Collected data entries:
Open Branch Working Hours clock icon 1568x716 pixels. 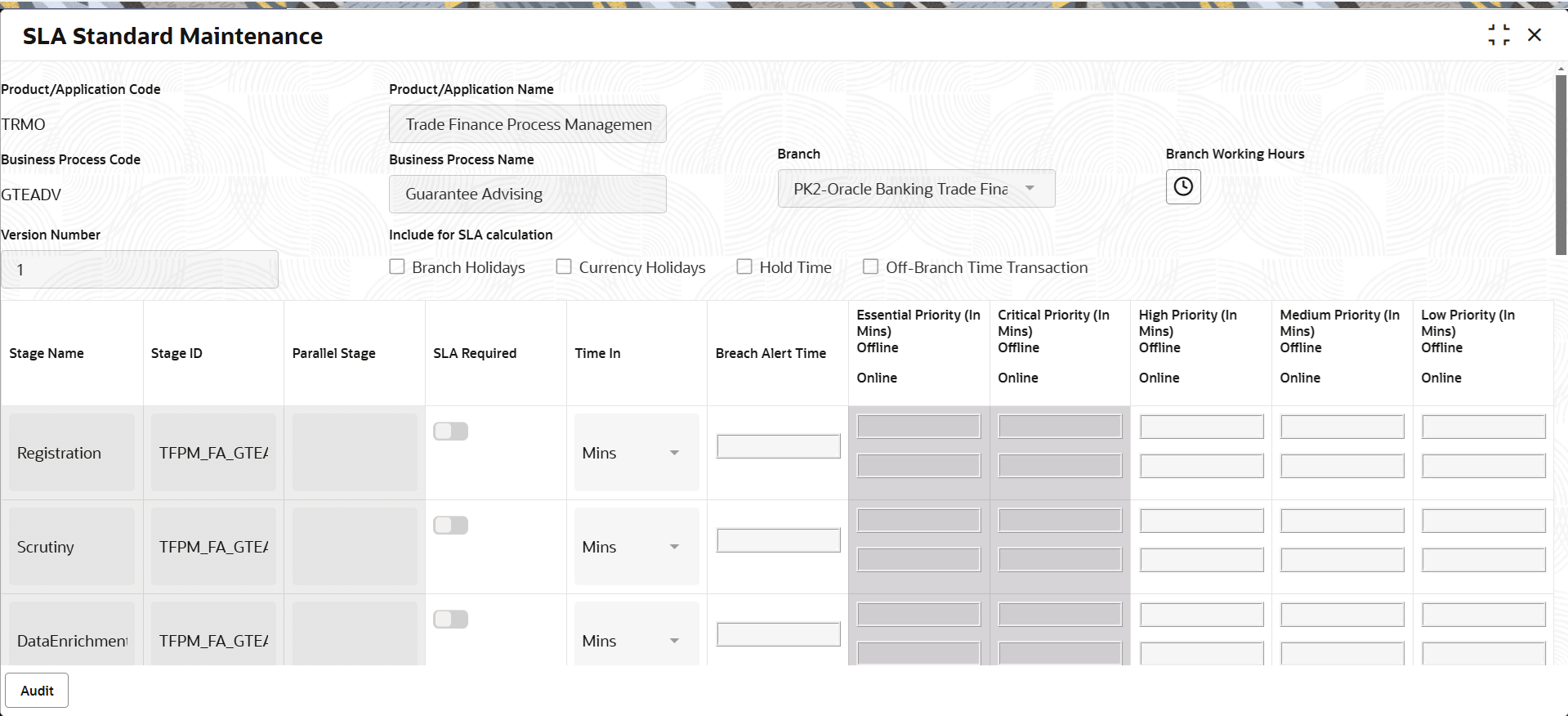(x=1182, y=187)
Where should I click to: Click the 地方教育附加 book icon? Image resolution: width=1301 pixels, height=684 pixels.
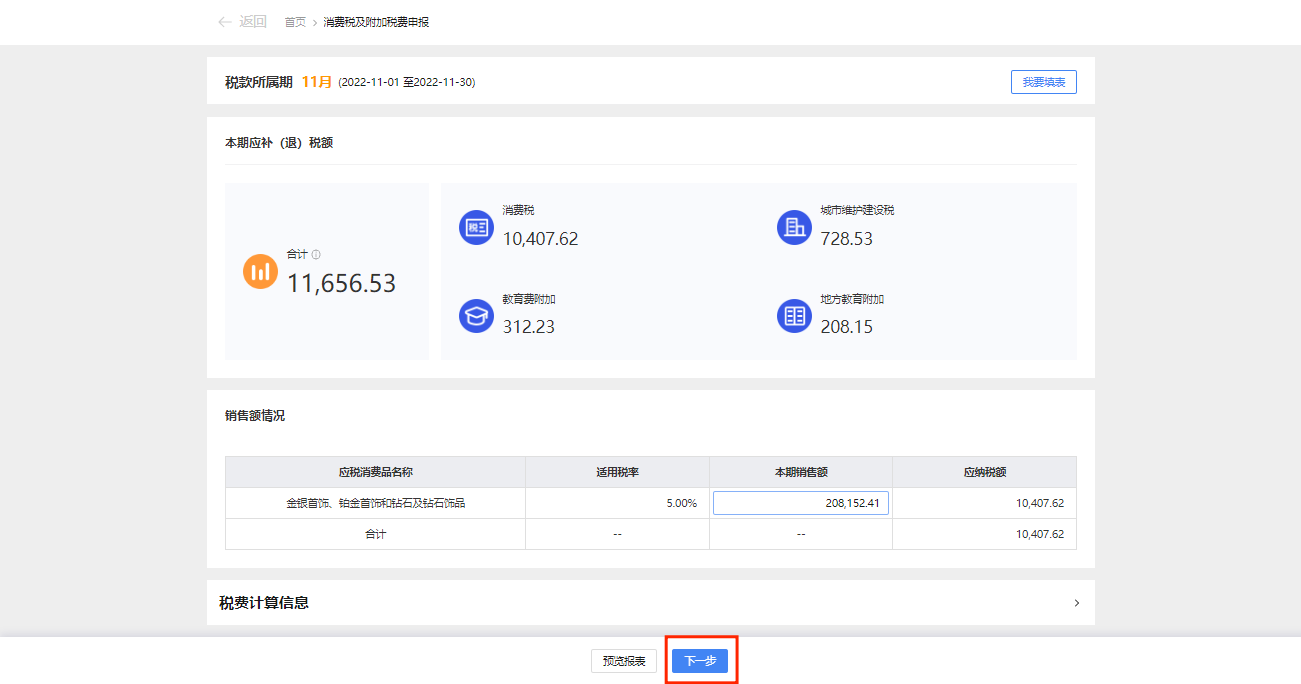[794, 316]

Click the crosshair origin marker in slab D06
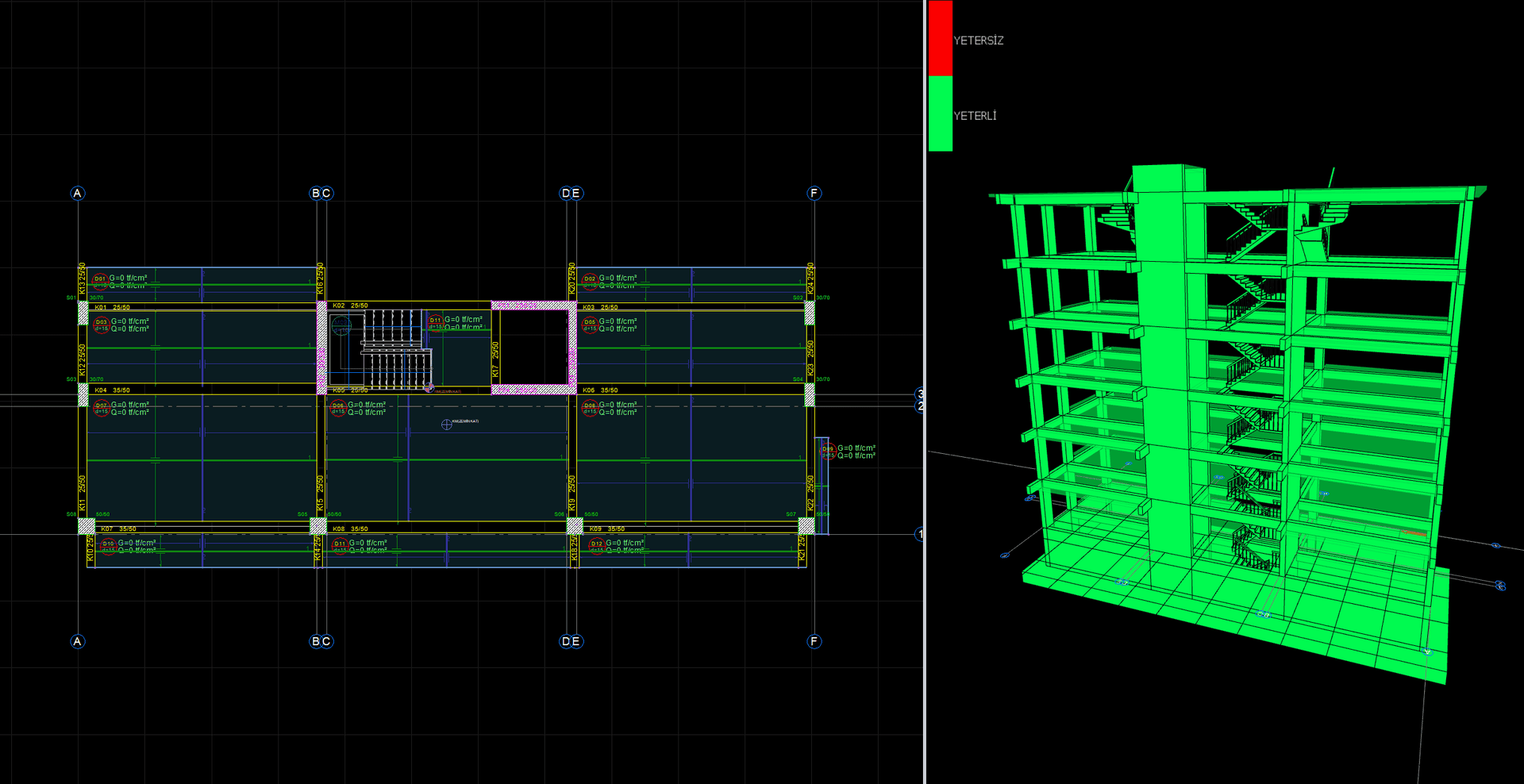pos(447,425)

WHAT TO WORK ON
From the line with "Where should I" down to the last line of the entries above, set down every line exactly, apart from the pictures.

FINISHED EXERCISE
Where should I click to: Click the 地方教育附加 book icon? Image resolution: width=1301 pixels, height=684 pixels.
[794, 316]

Click the crosshair origin marker in slab D06
pos(447,425)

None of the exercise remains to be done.